Like others around him, Gonzalez started rushing to get a good spot for Scott’s set, but on his way to the front, he was shocked to see a child with his parents so close to the stage. 

“I should probably warn them to move to the back,” Gonzalez said he thought, but before he could say anything, the push from tens of thousands of people moved him further up. The next day, Gonzalez found out the child he saw was 9-year-old, Ezra Blount, who was trampled during the concert. Blount passed away on November 14, after fighting life threatening injuries. 

 “Once he comes out, everything just snaps,” said Gonzalez. He has been to a previous Travis Scott concert so he knew what to expect when Scott came out onstage. But even Gonzalez was surprised to see the fans losing control before Scott came out. He felt the synchronized uncontrollable motion of the crowd when a giant countdown clock above the stage reached two minutes. 

Then Travis Scott appeared on stage. 

“You couldn’t even control your movement,” Gonzalez said. “You were basically going wherever the crowd pushed you. It felt like you were in hell because of all the body heat of the people pressing on you.” 

Gonzalez remembers the intensity of the approximately 50,000 people around him was consistent throughout the show. 

“If you were short and you were behind people that were really tall, you couldn’t even breathe,” Gonzalez, who stands at 5 foot, 8 inches, said. He was surrounded by people who were much taller than him, so his strategy to breathe properly was to put his chin up, mouth to the sky, and take deep breaths in-between songs. 

Half-an-hour into the set, Gonzalez had already seen several people being crowd surfed to the front because they had passed out, but he was accustomed to that sight; people passing out at festivals is common due to dehydration in Gonzalez’s experience.

“The staff they had was very underprepared,” he said, drawing a contrast to other festivals he’s attended. “At Rolling Loud, they were handing out water bottles the entire time. They didn’t start handing out water bottles for Travis until maybe 45 minutes into his set.”

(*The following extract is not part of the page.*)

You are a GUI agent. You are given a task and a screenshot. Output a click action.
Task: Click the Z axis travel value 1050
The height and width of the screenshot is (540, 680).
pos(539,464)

Gonzalez saw a man make his way to the front of the stage and plead with security that there were four dead people in the crowd. 

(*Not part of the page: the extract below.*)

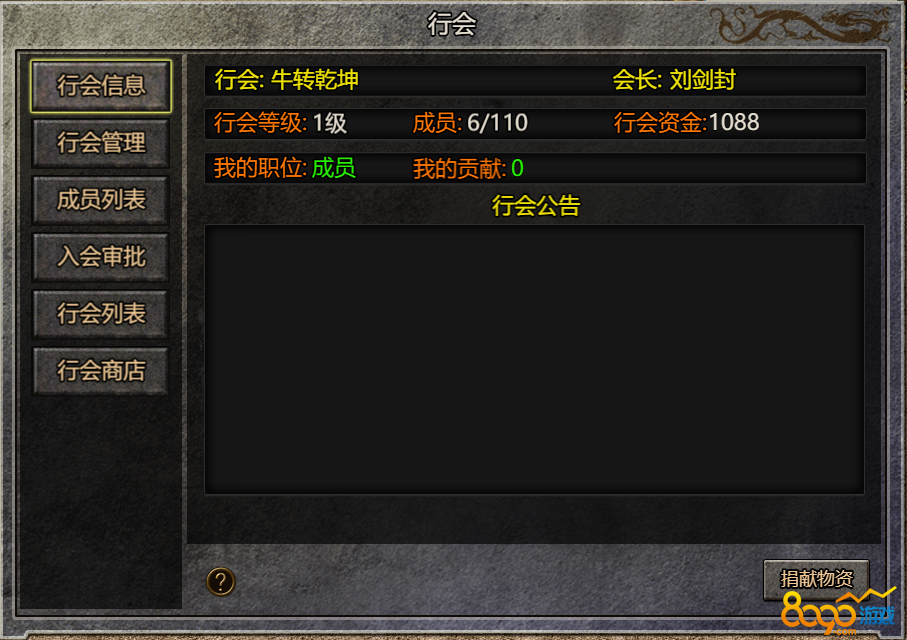Click the 行会资金 1088 value

click(733, 122)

“The security guard looked so clueless… he didn’t even have an earpiece to communicate with anybody,” Gonzalez said. 

Gonzalez blames the lack of preparation, several deaths and hundreds of injuries on the organizer, Live Nation. “There was no crowd control whatsoever,” he said. Many have blamed not just the organizer, but Travis Scott as well. Scott has been previously accused of encouraging violent behavior at his concerts. 

“I was actually really depressed,” Gonzalez said. He visited the memorial held outside NRG Park on November 7 for the audience members who were killed at the concert. “I got really sad over people I didn’t even really know.” 

“What hit me hard the most was the 10-year-old,” he said. “I could’ve told this kid and his parents, ‘you guys can move to the back ‘cause it’s going to get crazy,’ and that could’ve probably saved him. I feel guilty, but at the same time, nobody knew what was going to happen.”